Joseph reminded us that teams always organize themselves, if we want it or not. Those social forces are pretty strong which is why agile methods have given up to fight with them. Instead, they try to prevent the worst and/or alert you early of problems.

The most important three words of the talk: “Leave them alone.”

But the result is probably not going to be the way you want. Also, team building this way can take a long time. Or it can be surprisingly quick. It can take as little as 2 seconds for a group of strangers to clap in unison (as he demonstrated in the presentation using the audience). One reason why this works is because we wanted it to happen. If part of the team refuses to be part of it, you’re in trouble.

When we say “self-organizing,” who or what is this “self” really? It’s a “system” composed of a group of people and their environment. This simple fact is an often overlooked. Renovating a shabby workplace can be better for quality than a raise or bonus. Listening to people and acting on their input is more effective than bringing in external consultant. Usually, they are brought in to make the “act upon” part more easy.

Every such system defines its own rules and responsibilities. Without any regard to what people want or what happens to them. Martyr anyone? The problem: We want people to do what we want without us telling them. Only if you ignore (part of) the system, you will fail because the forces in the system can be tremendous. Again, agile lists methods that often work but you should still be aware that there are reasons why changes to the system fail.

For example, Art Kleiner came up with the Core Group Theory: For every system, there will be a small group of people who control the system. Dictator in a dictatorship. If the boss doesn’t take control, the system still enforces that the “underlings” follow – they will make fun of the boss but they will still follow orders. Most often to the letter. Financial crisis: Small group of greedy people almost ruined the world’s economy.
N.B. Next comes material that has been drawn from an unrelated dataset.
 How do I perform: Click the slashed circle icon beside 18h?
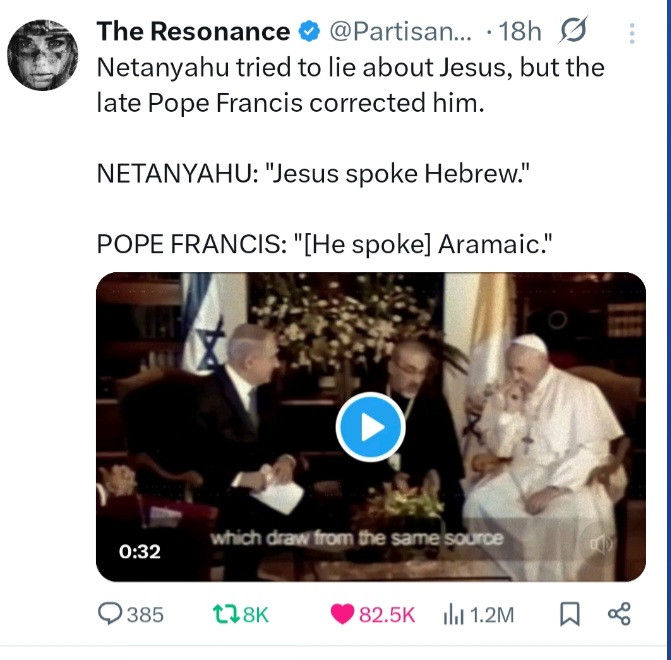point(571,32)
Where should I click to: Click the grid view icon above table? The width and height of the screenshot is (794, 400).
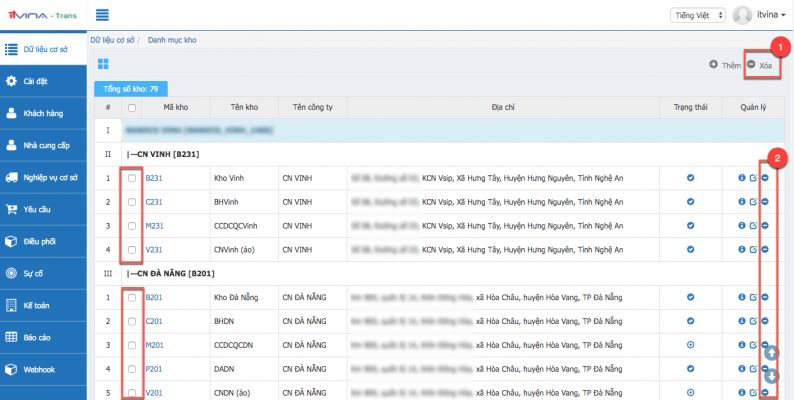102,64
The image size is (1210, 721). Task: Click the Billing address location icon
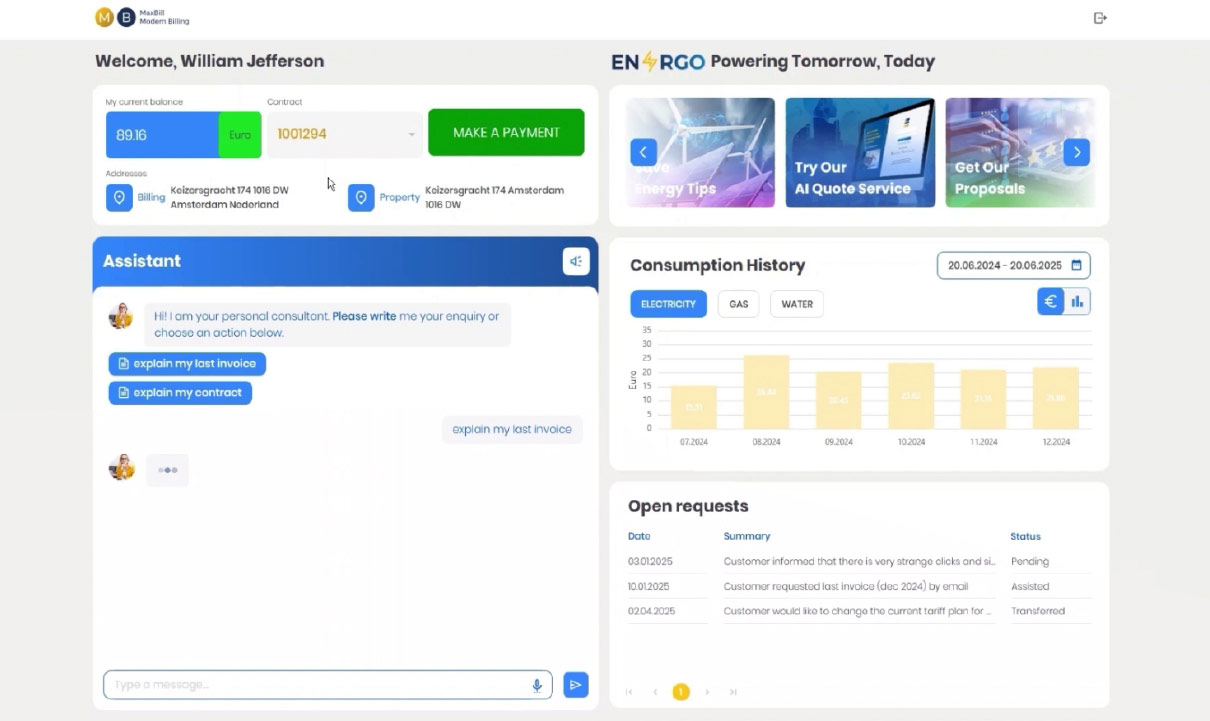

One important point is that you need energy from the outside if the system’s equilibrium isn’t what you want it to be. Say your developers aren’t testing enough. You need some incentive for them. This external energy is consumed but it doesn’t necessarily alter the system permanently.  For that to happen, you must look at the system (people + environment) and find a way to make sure it’s in the system’s best interest to change (and not only in the people’s best interest!)

How can you do that? You turn up the “stress” or “heat.” Note that too little heat and nothing will happen. The resistance of the system will simply swallow your efforts. Too much heat and the system will retaliate or overreact. So it need to be applied with care.

One way is to use the physical formula PV = nRT which means pressure * volume = temperature. You can increase the temperature (the heat) by increasing the pressure (add more tasks) or by reducing the time to complete the tasks.

Another is to look at the system as a star with five tips: Attractors (like bonuses), boundaries (who is on the team, who isn’t), identities (who was which role/responsibility), diversity (homogeneous systems tend to inbreed) and environment.

Which means you can try these things:

  • Offer a price like a holiday or free pizza for all (attractor)
  • Add/remove people to/from the team like mixing the testers with the development team.
  • Move a difficult customer to a different support guy
  • Bring in new blood and ideas
  • Get them new computers, remove the telephones so they don’t get interrupted every 11 minutes.

Remember: Changes are like really long hikes; one step at a time.